The majority says, in effect, that the question to be resolved is not one of proper joinder of claims in a court that has original jurisdiction, but whether the plaintiffs can join for jurisdictional purposes other parties by an Amended petition to give the trial court the required amount for jurisdictional purposes. They answer this question by saying it can't be done because the first original petition lacked the required dollar amount. An original petition may be amended many times (see Rule 63), and may now be amended without leave of the *Page 935 
court as a matter of right when filed seven days or more before trial. It is the last amended and/or supplemental petition on which the parties go to trial. It does not make sense that the Legislature was going into the rule-making process by prohibiting a party from amending his original petition so as to join other claims and other parties in order that the aggregate amount would give the trial court jurisdiction.
It does not seem sensible to require a District trial court to dismiss a lawsuit and require the parties to refile a new suit instead of amending their petition, even if in the first instance the pleader made a typographical mistake and failed to plead the jurisdictional amount. There is no other situation in the law of this State or any other state that I could find that prohibits a party from amending his petition. The majority cites no authority for its statement that you can amend your petition only if you alleged proper jurisdiction in your very first petition.

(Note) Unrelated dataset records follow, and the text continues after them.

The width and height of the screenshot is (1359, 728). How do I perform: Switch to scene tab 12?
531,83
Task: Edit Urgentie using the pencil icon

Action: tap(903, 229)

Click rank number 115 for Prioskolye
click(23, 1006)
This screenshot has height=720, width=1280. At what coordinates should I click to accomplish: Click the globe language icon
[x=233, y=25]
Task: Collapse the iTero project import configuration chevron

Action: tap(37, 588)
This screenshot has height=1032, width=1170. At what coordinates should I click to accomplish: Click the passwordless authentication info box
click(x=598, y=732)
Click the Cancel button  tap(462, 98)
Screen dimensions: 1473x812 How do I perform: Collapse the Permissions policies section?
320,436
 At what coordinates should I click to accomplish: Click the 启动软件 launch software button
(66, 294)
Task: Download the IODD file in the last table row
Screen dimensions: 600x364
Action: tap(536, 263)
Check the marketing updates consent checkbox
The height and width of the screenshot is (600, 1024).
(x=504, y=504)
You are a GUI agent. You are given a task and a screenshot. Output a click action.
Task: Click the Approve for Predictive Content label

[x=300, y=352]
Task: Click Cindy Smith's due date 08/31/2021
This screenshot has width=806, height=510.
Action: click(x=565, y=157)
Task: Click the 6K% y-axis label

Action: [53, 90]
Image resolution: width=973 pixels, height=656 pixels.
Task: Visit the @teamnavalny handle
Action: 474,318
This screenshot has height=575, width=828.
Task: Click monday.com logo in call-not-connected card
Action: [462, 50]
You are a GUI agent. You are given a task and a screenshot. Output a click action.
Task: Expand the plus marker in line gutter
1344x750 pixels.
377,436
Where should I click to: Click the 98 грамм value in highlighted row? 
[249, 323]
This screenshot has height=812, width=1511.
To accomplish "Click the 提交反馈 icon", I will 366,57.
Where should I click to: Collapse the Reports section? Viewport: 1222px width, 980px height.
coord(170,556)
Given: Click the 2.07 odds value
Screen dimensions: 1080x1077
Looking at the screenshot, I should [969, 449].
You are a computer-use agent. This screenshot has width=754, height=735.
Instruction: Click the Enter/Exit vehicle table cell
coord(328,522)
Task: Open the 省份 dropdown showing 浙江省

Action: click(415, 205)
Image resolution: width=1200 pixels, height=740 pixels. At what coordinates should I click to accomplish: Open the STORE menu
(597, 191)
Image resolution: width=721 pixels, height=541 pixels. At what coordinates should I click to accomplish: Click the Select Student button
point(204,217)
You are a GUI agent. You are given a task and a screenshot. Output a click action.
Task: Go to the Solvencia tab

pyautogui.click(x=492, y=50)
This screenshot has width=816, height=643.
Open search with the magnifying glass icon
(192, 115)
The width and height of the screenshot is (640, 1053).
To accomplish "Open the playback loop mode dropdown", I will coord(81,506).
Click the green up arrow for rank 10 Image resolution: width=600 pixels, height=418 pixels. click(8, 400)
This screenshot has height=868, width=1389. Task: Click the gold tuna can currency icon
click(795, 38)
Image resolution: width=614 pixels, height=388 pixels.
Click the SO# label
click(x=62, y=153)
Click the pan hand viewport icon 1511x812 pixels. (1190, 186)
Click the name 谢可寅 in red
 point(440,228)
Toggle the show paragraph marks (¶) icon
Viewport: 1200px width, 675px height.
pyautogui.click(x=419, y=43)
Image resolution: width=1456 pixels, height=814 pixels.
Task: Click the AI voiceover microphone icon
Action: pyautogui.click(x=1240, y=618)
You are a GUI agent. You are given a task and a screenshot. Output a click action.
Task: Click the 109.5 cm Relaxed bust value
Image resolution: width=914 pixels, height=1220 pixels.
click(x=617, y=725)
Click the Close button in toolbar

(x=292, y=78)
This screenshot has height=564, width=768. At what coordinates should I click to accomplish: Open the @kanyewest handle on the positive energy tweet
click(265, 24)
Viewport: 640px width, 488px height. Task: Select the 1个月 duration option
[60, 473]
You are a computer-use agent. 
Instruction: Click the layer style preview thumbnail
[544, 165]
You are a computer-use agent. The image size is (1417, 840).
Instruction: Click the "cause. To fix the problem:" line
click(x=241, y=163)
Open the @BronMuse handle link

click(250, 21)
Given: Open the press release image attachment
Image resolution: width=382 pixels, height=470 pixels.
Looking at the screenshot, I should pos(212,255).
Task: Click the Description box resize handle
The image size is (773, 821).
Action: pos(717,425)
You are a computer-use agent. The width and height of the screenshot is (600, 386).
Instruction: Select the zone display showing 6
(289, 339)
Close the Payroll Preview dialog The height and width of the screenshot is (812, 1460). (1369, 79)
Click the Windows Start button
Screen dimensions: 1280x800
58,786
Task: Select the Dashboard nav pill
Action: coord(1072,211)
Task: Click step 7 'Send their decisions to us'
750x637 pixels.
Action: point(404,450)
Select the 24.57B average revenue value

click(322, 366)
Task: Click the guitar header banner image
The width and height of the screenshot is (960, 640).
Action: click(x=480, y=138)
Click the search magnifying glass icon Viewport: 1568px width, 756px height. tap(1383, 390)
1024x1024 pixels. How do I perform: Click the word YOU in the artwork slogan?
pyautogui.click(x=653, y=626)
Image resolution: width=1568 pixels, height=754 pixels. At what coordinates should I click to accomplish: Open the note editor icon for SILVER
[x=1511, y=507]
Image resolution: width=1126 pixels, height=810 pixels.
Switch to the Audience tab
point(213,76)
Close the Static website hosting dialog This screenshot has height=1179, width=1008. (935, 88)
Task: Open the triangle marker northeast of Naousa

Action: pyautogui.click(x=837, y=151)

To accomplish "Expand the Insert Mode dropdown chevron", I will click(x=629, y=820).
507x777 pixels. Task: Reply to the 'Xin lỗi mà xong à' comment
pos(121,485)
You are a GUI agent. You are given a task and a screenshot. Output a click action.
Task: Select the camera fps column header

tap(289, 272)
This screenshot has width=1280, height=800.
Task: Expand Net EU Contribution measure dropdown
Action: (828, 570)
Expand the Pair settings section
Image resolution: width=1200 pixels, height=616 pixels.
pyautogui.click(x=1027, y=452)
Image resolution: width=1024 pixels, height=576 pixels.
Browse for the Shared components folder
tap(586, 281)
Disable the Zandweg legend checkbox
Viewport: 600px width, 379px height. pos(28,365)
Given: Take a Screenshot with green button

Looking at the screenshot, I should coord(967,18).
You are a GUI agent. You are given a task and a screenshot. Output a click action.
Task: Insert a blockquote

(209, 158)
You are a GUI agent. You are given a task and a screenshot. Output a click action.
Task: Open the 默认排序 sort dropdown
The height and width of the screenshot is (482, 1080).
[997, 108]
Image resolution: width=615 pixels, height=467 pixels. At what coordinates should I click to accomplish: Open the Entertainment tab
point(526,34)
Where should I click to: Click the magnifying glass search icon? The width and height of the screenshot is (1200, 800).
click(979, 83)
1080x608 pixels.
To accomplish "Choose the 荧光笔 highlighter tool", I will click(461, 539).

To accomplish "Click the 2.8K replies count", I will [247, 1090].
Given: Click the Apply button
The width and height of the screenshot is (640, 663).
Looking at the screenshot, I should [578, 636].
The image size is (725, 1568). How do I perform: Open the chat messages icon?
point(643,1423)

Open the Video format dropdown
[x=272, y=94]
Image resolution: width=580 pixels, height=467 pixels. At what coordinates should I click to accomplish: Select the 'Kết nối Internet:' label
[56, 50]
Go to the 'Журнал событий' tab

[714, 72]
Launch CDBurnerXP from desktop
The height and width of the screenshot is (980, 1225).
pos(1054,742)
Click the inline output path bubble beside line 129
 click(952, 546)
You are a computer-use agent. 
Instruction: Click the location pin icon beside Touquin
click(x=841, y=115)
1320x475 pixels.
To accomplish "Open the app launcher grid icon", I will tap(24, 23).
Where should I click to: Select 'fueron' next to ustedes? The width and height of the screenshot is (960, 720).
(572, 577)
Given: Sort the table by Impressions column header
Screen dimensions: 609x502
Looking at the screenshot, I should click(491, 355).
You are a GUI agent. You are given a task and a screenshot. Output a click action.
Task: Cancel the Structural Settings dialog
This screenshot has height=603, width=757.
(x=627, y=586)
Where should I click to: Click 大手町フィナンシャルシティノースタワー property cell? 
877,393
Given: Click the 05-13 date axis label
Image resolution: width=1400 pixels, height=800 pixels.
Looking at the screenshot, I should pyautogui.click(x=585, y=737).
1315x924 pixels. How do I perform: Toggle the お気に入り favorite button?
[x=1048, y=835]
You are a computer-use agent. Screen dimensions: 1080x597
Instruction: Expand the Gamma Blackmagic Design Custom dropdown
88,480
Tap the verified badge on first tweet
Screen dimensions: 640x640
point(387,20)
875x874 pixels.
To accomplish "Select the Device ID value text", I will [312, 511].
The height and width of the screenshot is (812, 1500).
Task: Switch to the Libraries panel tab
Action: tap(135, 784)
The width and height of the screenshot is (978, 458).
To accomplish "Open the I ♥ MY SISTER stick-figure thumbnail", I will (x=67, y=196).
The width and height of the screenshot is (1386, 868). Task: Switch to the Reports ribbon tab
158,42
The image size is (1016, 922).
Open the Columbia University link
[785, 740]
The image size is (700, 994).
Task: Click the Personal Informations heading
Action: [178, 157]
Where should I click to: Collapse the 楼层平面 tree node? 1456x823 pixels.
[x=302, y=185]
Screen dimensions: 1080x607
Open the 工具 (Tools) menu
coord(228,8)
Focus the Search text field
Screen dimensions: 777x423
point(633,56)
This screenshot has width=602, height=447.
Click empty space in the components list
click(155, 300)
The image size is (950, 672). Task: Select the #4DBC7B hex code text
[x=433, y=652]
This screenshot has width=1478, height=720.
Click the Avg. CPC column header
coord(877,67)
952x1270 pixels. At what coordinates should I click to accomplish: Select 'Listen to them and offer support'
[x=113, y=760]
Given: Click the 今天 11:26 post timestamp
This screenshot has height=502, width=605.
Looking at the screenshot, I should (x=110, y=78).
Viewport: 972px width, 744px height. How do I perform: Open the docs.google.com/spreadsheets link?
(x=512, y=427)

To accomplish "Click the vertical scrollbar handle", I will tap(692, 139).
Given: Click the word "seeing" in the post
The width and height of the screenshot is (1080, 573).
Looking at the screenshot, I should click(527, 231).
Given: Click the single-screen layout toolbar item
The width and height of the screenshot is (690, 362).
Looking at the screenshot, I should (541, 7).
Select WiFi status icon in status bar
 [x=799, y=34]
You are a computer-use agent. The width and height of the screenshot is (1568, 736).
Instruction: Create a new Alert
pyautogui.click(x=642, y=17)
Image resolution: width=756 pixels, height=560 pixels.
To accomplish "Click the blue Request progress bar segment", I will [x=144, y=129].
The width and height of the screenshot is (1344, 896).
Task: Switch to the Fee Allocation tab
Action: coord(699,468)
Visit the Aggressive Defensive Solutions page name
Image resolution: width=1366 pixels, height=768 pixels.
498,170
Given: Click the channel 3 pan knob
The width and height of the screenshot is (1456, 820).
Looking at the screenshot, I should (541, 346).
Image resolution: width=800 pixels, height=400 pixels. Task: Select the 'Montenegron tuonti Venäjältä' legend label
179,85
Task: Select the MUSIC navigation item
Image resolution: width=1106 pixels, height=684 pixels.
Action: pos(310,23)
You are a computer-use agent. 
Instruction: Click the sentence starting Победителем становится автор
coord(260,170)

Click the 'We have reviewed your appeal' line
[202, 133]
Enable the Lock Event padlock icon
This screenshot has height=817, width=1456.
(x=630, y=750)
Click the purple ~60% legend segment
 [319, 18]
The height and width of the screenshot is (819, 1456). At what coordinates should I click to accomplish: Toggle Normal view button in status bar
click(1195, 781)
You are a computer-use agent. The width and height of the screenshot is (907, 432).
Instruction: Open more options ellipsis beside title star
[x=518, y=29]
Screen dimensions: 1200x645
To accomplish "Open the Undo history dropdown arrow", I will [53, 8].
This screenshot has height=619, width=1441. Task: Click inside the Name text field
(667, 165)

The many unsupported statements in the majority's opinion lead to many absurdities in the law.
If what the majority now says is true, why didn't they enter the judgment that the trial court should have entered the first time the case came up here on appeal. (Byke v. City of Corpus Christi, 541 S.W.2d 661 (Tex.Civ.App. Corpus Christi 1976, no writ)). Finding as we did that the judgment had to be reversed, the majority should have dismissed the case under authority and in obedience with Rule 434, T.R.C.P.
 "When the judgment or decree of the court below shall be reversed, the court shall proceed to render such judgment or decree as the court below should have rendered, except when it is necessary that some matter of fact be ascertained or the damage to be assessed or the matter to be decreed is uncertain, in either of which cases the cause shall be remanded for a new trial."
It would have saved the parties a lot of time, trouble and expense. Instead this court ruled that: "The judgment of the trial court is reversed and the cause is remanded to that court for further proceedings." That indicated to me, and it still does, that the plaintiff was free to amend, a choice the trial court should have given the plaintiff in this second trial. Instead, the majority would have us affirm that portion of the trial court's second judgment which states:
 "that the named Plaintiffs Could not in good faith, and did not, allege an amount in controversy within the jurisdictional requirements of this Court". (emphasis supplied.)
This is not true. The plaintiffs did, in fact, amend in good faith. They did allege an amount within the jurisdictional requirements of the District trial court. However, the trial court dismissed their suit.
I believe it is also error to affirm that part of the trial court's judgment that dismissed the case (without prejudice), but backdating its dismissal judgment with a judgment nunc pro tunc to December 29, 1976.